Sabtu, 04 Februari 2006

"Ketika dunia tak lagi bersahabat"

Uang bukanlah segalanya. tapi untuk mendapatkan segala-galanya memerlukan uang. kata itu bukan pertama kali kudengar, memang ada benarnya juga, tapi tidaklah mutlak. sebab ada hal-hal yang tidak dapat dibeli dengan uang; cinta. tapi kali ini aku sedang tidak ingin bercerita tentang cinta, terlalu sempit waktu yang kupunya untuk mengupas sisi-sisi cinta dalam sudut pandangku.

siang tadi, seorang perempuan berusia lima puluhan lebih masuk ke mushola di fakultasku. penampilannya terlihat rapi dan apik, tak ada tanda-tanda dia seorang pengemis ataupun apapun julukannya. setelah menyalamiku dan seorang temanku perempuan itupun berlalu. tujuannya adalah kepada sekelompok mahasiswa yang sedang mentoring disudut mushola. barangkalai ada keperluan apa..begitu batinku saat itu.

melihat perempuan itu sangat serius berbicara, akupun terpancing untuk menyimak pembicaraan mereka meski tak terlalu jelas. belakangan ku ketahui ia sedang dalam kesulitan. perempuan itu mengaku telah tiga hari berada di banda aceh dan terkatung-katugn karena tidak ada ongkos pulang ke kampung halamannya ditapak tuan. bisa ditebak, ia sedang berusaha untuk mendapatkannya.

entah mengapa, usilku kumat. aku tanya ini dan itu sebelum menyerahkan sedikit uang dan berharap agar uang itu bermanfaat untuknya. kutanya dimana dia menginap dan ia mengaku tidur di terminal. herannya lagi, dia juga tidak tahu kalau anaknya yang bertugas di Mata Ie telah lama pindah ke Tapak Tuan, dan anaknya sama sekali tidak memberitahukan perihal kepindahannya. keanehan lainnya, menurutku bukan itu saja, perempuan itu mengaku berasal dari pulau jawa tapi sama sekali tak ada tanda-tanda kalau dia berasal dari sana, dari logat bicaranya barangkali.

aku jadi teringat dengan bocah kecil yang meminta paksa kepada orang-orang yang ditemuinya. berbeda dengan anak-anak yang lain, bocah ini memang memiliki keberanian lebih, yaitu langsung menyerobot kantong orang yang dimintainya, dan sebagai imbalannya dia tak segan-segan untuk memberikan kecupan manis di pipi korbannya(laki-laki).

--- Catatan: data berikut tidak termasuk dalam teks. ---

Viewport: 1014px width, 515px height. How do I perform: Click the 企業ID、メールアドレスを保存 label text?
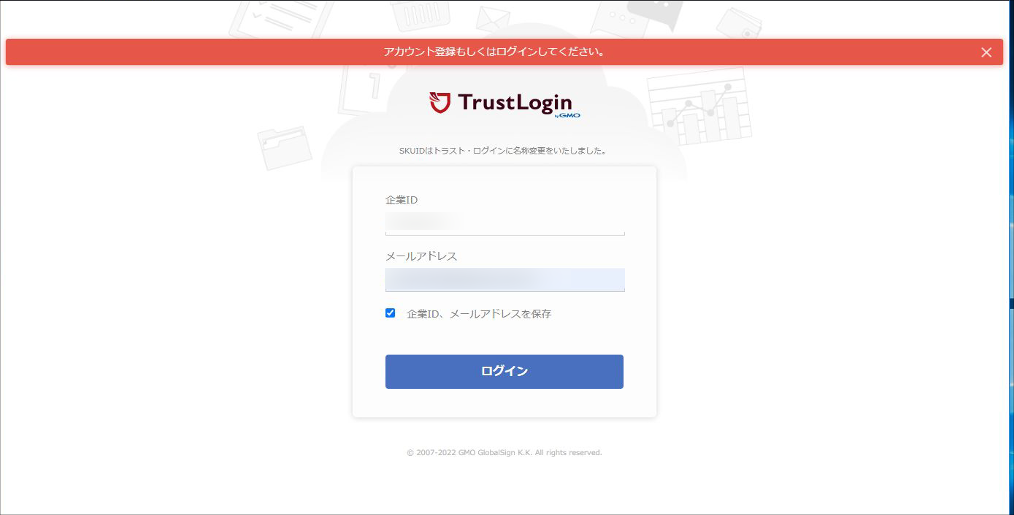[x=479, y=314]
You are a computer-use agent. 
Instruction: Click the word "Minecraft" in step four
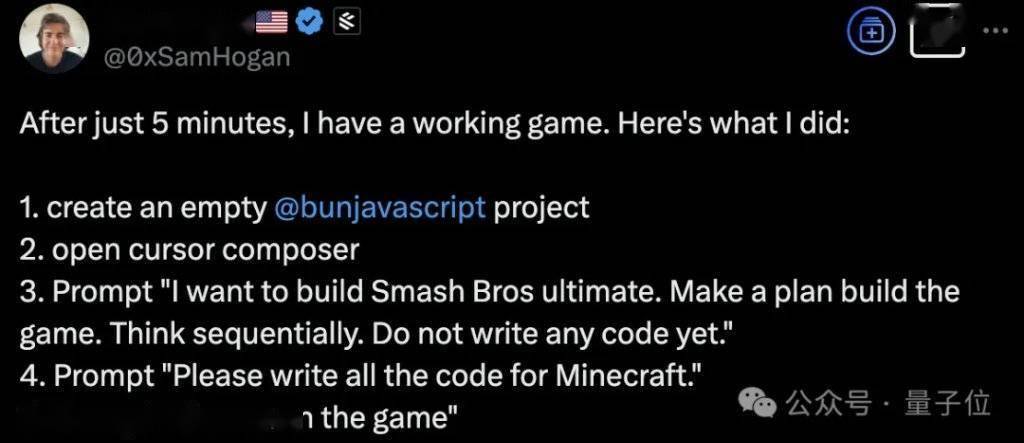(622, 375)
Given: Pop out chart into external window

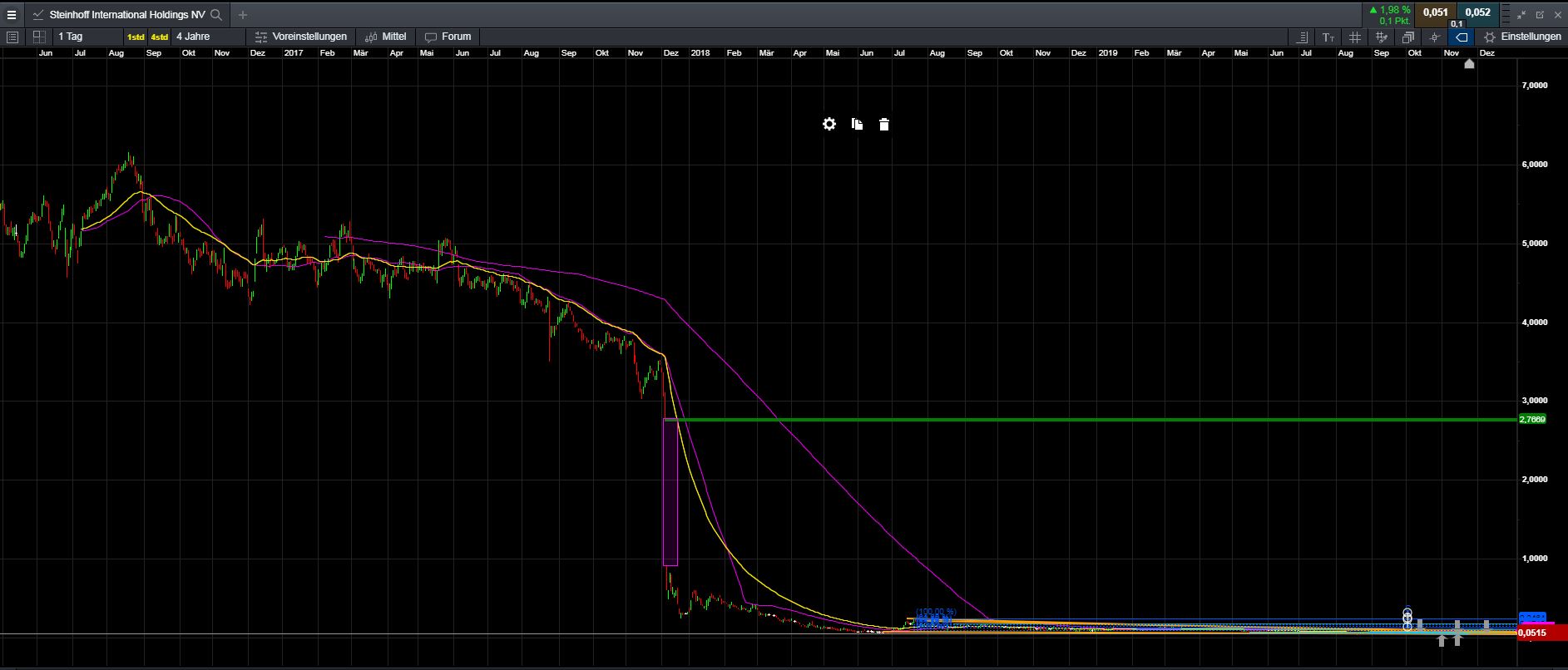Looking at the screenshot, I should [1540, 15].
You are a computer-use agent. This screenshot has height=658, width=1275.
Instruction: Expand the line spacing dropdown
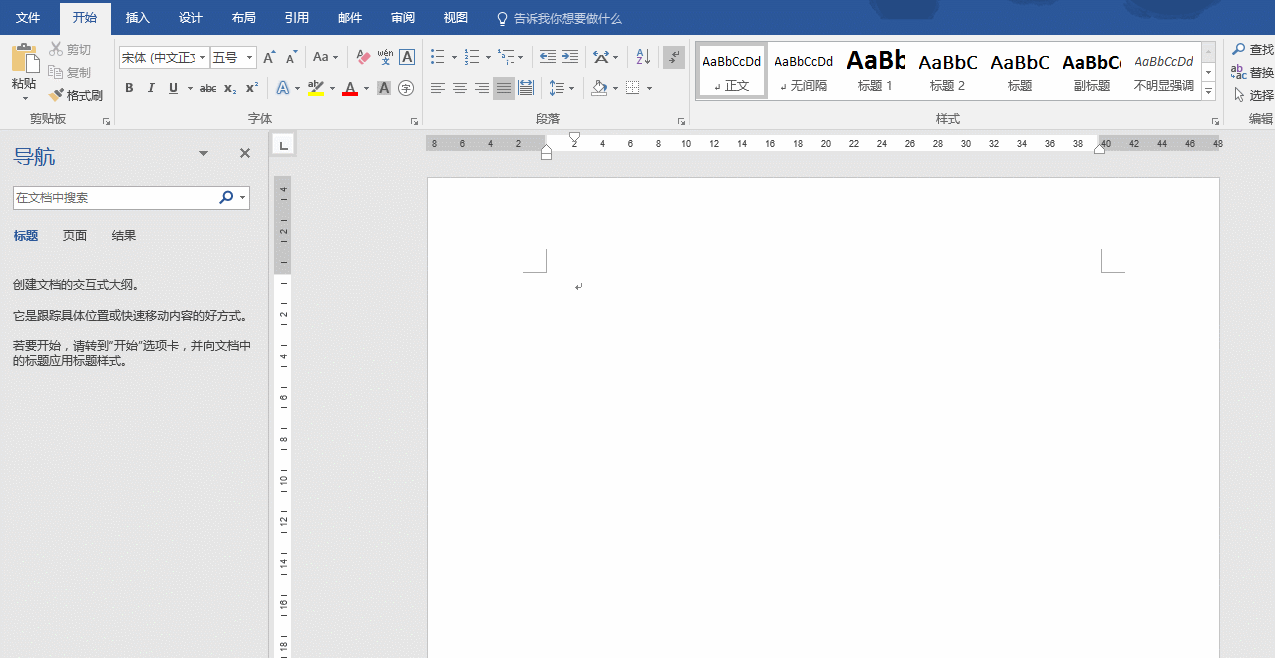[571, 88]
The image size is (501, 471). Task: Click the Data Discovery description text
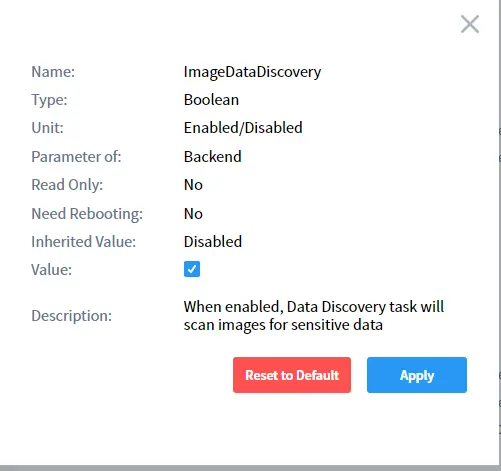314,316

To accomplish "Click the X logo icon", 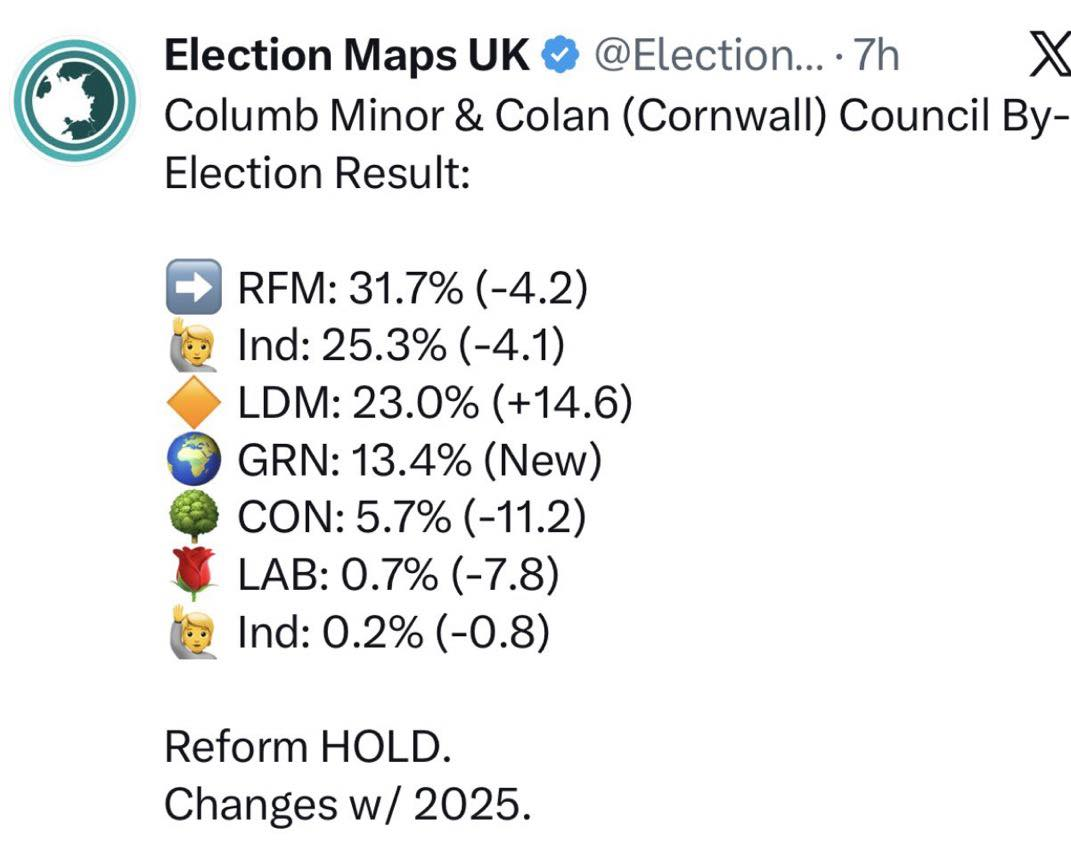I will pos(1049,58).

akhir-akhir ini, fenomena seperti diatas bukan lagi hal langka yang harus ditemui di tempat-tempat tertentu. bukan hanya di perempatan jalan atau di traffict light saja tapi juga sudah merambah ke tempat-tempat lain yang dianggap strategis seperti kampus. ada yang menjalankannya karena memang terpaksa dan ada juga yang suka-suka, dalam artian dia masih memungkinkan untuk melakukan perkerjaan lain karena fisiknya sempurna dan sehat walafiat. dan bisa jadi penghasilannya lebih besar dan tentunya kehalalannya terjamin seratus persen.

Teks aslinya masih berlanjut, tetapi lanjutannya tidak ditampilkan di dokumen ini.